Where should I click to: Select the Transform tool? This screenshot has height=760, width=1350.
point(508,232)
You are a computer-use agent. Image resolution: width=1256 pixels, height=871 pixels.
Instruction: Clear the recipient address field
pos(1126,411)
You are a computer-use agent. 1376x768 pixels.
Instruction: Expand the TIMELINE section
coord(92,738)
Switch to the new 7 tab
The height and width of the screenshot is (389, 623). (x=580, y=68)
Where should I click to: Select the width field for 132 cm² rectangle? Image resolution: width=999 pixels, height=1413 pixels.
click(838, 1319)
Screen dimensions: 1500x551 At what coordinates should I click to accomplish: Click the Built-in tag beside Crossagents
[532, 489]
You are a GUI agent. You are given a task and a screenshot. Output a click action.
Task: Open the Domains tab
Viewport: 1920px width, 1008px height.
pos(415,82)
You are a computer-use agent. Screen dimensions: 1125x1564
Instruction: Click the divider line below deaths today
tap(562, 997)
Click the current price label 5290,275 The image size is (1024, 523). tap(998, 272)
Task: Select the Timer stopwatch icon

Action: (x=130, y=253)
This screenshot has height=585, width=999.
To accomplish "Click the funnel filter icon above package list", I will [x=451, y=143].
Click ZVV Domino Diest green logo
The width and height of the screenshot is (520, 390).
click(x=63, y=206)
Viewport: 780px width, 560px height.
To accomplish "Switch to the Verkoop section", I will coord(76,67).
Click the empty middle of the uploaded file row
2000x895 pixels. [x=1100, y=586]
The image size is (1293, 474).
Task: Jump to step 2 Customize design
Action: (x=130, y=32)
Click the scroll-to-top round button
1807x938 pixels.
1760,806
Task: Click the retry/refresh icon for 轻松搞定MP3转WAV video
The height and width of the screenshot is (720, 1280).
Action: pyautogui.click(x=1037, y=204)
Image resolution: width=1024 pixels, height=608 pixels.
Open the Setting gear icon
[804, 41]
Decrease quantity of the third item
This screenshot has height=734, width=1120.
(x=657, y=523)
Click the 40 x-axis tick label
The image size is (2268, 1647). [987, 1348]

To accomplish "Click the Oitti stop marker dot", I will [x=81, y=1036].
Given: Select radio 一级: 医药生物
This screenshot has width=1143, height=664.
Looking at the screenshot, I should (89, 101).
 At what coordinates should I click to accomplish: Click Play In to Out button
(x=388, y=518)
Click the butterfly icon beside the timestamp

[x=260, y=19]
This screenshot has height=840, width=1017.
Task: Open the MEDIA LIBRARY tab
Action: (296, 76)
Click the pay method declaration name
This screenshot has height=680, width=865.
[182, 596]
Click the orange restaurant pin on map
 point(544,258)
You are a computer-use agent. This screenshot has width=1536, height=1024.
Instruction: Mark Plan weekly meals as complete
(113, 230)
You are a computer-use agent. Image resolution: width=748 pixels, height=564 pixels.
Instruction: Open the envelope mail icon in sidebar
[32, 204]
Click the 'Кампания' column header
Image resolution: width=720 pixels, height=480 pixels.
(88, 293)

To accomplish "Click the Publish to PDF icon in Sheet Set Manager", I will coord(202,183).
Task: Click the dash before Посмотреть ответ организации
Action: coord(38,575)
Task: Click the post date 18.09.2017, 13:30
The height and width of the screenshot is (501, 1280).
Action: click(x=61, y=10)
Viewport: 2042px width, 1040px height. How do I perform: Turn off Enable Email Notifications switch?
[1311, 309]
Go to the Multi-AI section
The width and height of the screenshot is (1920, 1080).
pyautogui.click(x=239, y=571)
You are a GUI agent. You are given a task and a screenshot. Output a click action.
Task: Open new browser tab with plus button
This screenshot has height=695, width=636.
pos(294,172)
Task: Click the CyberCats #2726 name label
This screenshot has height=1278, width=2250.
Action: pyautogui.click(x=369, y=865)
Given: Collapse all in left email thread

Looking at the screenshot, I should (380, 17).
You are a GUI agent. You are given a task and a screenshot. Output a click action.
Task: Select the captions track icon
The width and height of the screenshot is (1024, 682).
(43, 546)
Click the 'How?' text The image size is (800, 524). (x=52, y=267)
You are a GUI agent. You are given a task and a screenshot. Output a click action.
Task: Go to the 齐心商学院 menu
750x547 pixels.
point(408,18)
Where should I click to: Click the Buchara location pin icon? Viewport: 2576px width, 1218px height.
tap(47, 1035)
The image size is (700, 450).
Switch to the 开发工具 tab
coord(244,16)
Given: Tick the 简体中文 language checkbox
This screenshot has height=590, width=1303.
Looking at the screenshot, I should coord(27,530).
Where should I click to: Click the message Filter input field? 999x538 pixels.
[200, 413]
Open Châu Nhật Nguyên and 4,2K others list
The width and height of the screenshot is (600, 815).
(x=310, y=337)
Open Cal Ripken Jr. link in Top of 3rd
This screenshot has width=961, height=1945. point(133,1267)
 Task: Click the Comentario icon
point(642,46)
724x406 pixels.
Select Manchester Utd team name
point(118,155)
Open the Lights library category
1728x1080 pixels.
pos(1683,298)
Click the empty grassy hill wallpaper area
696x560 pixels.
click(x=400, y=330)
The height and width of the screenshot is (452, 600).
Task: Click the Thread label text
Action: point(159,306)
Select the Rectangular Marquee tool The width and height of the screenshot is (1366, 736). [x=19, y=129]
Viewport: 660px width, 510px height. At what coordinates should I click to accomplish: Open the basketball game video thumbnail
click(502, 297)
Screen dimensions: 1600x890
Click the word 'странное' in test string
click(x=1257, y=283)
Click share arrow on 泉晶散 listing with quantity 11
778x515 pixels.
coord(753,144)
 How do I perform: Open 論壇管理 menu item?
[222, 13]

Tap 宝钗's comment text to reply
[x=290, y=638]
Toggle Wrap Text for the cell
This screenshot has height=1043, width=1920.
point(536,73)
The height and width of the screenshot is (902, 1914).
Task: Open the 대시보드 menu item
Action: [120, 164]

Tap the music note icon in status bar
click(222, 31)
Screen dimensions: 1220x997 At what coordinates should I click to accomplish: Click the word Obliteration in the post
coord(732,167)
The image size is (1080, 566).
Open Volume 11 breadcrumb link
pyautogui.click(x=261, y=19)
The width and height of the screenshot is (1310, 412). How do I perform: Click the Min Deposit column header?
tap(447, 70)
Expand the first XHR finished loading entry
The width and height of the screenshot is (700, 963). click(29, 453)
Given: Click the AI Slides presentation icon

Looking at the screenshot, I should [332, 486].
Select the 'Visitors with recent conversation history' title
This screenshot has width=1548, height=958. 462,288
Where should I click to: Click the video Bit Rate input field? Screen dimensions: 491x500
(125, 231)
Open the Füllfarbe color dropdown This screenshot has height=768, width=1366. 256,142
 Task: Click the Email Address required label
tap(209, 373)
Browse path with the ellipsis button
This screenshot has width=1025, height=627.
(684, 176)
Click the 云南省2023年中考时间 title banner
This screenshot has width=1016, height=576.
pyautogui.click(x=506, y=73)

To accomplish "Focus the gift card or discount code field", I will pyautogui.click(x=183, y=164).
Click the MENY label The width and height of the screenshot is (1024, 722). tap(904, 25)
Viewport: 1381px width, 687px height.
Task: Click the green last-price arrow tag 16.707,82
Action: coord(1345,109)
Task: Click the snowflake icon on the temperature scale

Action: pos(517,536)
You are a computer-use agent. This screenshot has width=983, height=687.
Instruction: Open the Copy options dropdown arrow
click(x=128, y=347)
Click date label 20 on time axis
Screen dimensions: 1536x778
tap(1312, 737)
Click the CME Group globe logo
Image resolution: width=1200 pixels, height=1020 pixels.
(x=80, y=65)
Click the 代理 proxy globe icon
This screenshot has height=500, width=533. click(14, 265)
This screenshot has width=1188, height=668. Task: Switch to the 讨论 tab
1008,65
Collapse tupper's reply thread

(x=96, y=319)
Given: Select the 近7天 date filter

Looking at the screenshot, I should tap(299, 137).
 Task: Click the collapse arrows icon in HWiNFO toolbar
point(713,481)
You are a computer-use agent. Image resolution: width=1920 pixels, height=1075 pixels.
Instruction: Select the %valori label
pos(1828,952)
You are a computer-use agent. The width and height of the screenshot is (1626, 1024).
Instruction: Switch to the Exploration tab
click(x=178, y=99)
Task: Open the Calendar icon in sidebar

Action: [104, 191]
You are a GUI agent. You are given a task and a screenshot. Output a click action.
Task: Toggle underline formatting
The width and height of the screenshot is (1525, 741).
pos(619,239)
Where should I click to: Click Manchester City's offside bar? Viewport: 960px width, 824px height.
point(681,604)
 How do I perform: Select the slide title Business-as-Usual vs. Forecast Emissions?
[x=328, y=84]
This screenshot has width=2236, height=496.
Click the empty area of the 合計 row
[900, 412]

REQUIRED WORK:
All lines from the one containing "You are a computer-use agent. Image resolution: width=1920" through the end of the data, and no others, are to be given again word for word.

EXERCISE SOLUTION:
You are a computer-use agent. Image resolution: width=1920 pixels, height=1075 pixels.
Instruction: Select the %valori label
pos(1828,952)
You are a computer-use agent. The width and height of the screenshot is (1626, 1024).
Instruction: Switch to the Exploration tab
click(x=178, y=99)
Task: Open the Calendar icon in sidebar

Action: [104, 191]
You are a GUI agent. You are given a task and a screenshot. Output a click action.
Task: Toggle underline formatting
The width and height of the screenshot is (1525, 741).
pos(619,239)
Where should I click to: Click Manchester City's offside bar? Viewport: 960px width, 824px height.
point(681,604)
 How do I perform: Select the slide title Business-as-Usual vs. Forecast Emissions?
[x=328, y=84]
This screenshot has width=2236, height=496.
Click the empty area of the 合計 row
[900, 412]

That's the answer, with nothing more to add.